Née en 1914 à Gia-Dinh (VN)
Décédée en 1996 à Paris (FR)
1979
Film 35mm transferé sur VHS, couleur, sonore
Durée : 18'
Acquisition: 2003
Donner à voir à partir du manque : telle est sans doute la quête obsessionnelle des films de Marguerite Duras. Comme ses récits et romans, ils explorent l’absence (absence de l’autre, absence de sens) ; et son cinéma est envahi de l’idée de sa propre mort, de son incapacité à pouvoir jamais remplacer le texte. Si Marguerite Duras a porté à l’écran certains de ses récits (manière de les épuiser ?), ce cycle de 1979 n’a pour origine aucun texte autonome. L’écrit vient s’y insérer sous les images, ou au-delà d’elles ; jamais il ne les accompagne. Ces quatre courts-métrages ne sont pas de ces films aveugles dans lesquels Duras poussa à son paroxysme l’expérimentation cinématographique (L’Homme atlantique, de 1981, par exemple). Mais ils en proposent les prémisses, pleins de cette «tiède douceur de l’image menacée». Ils amorcent en fait une transition : allant plus loin dans la dissociation entre bande-image et bande-son que des oeuvres à la structure narrative plus «classique», tel India Song (1974).

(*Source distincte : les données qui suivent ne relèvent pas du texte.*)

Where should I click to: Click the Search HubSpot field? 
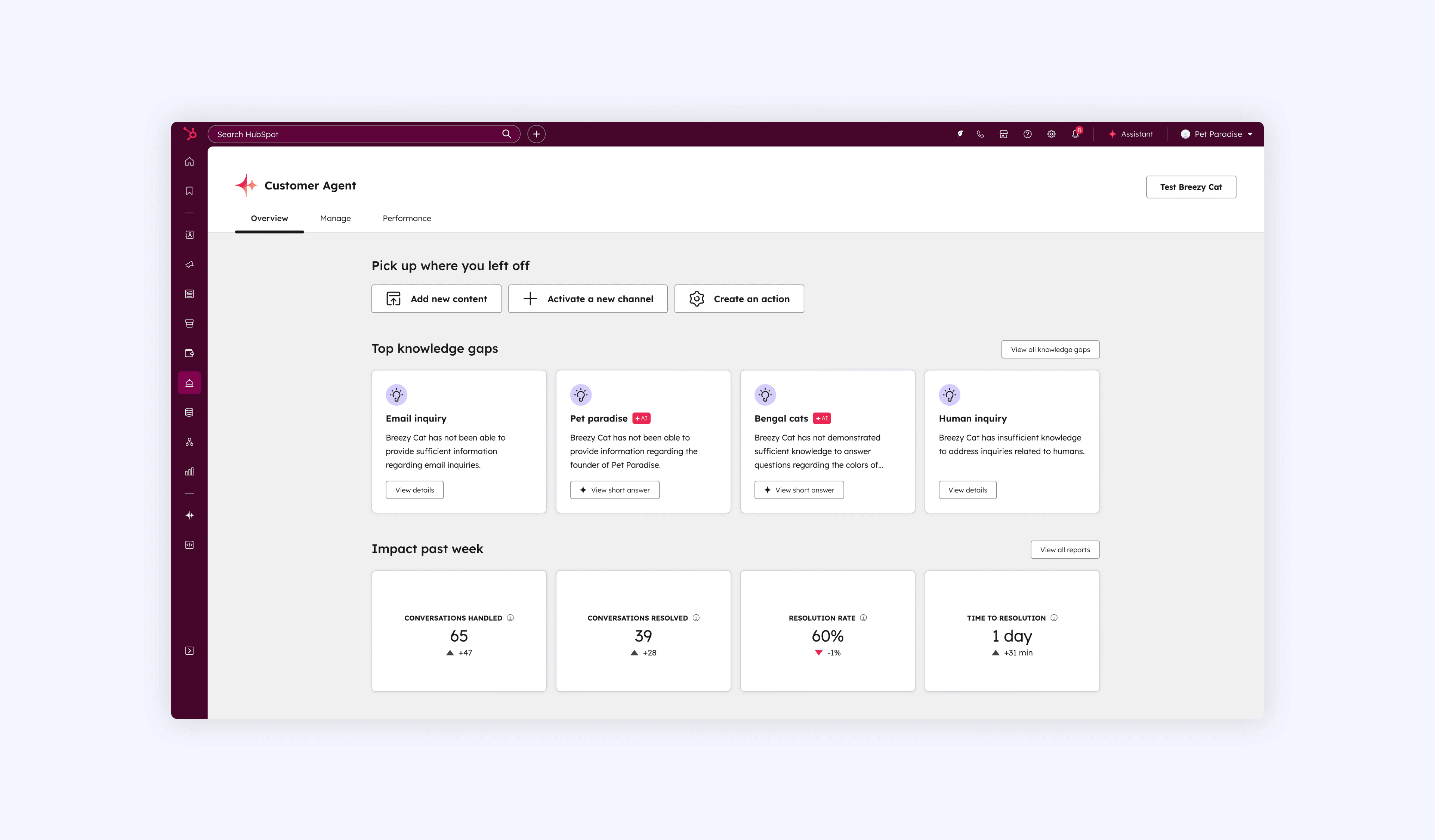(x=356, y=135)
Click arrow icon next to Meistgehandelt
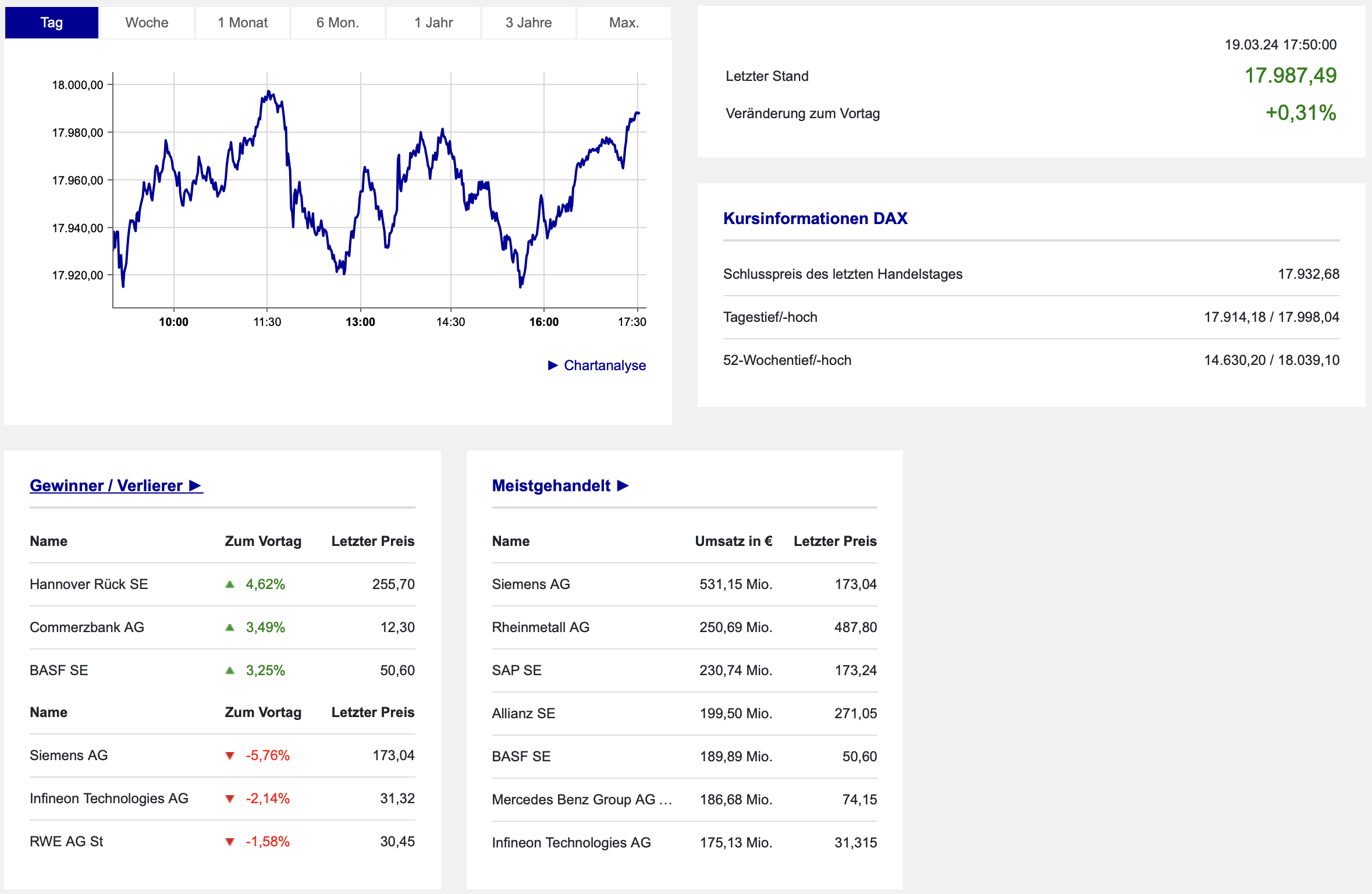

Aurélia Steiner (Vancouver) commence par une fissure, aperçue dans la pierre. Puis apparaît l’horizon, qui a la «régularité d’une rature géante». Une voix fragile et lisse s’élève : «Je vous aime, au-delà de mes forces. Je ne vous connais pas.» Incantation, elle creuse le film de son énigme, sapant chacune de ses images : rives, nuages, arbres. Autant de lieux sans origine ni référence. «Je suis belle, tellement, à m’en être étrangère. Je m’appelle Aurélia Steiner. Je suis votre fille. Je suis informée de vous, à travers moi.» «Je», «vous»… Mais quel «je», quel «vous» ? Enlevé par ces identités fluctuantes, et par la conjugaison de tous les temps, le texte est porté par une voix multiple, que traversent les fantômes, sur trois générations, d’une famille juive. Peu à peu, ce lent montage
de panoramas noirs et blancs semble faire écho à ce nom qui pourrait porter en lui un paysage : Aurélia Steiner, l’eau et la pierre ? Il porte en tout cas en lui toute une mémoire : «Aurélia est là ou ailleurs. Elle est cassée, disséminée dans le film. Elle est là, ici comme ailleurs, dans tous les juifs ; la première génération, c’est elle, comme la dernière.»1
Dans Aurélia Steiner (Melbourne), les images de la Seine se sont substituées à celles de la mer. Fluidité chaotique de l’écriture, confusion des référents : les principes sont identiques. Urbain ou aquatique, le paysage est comme une surface sensible, une page blanche, de laquelle la mémoire émerge, sur le si particulier mode durassien : «Le fleuve drainait tous les morts juifs et les emportait.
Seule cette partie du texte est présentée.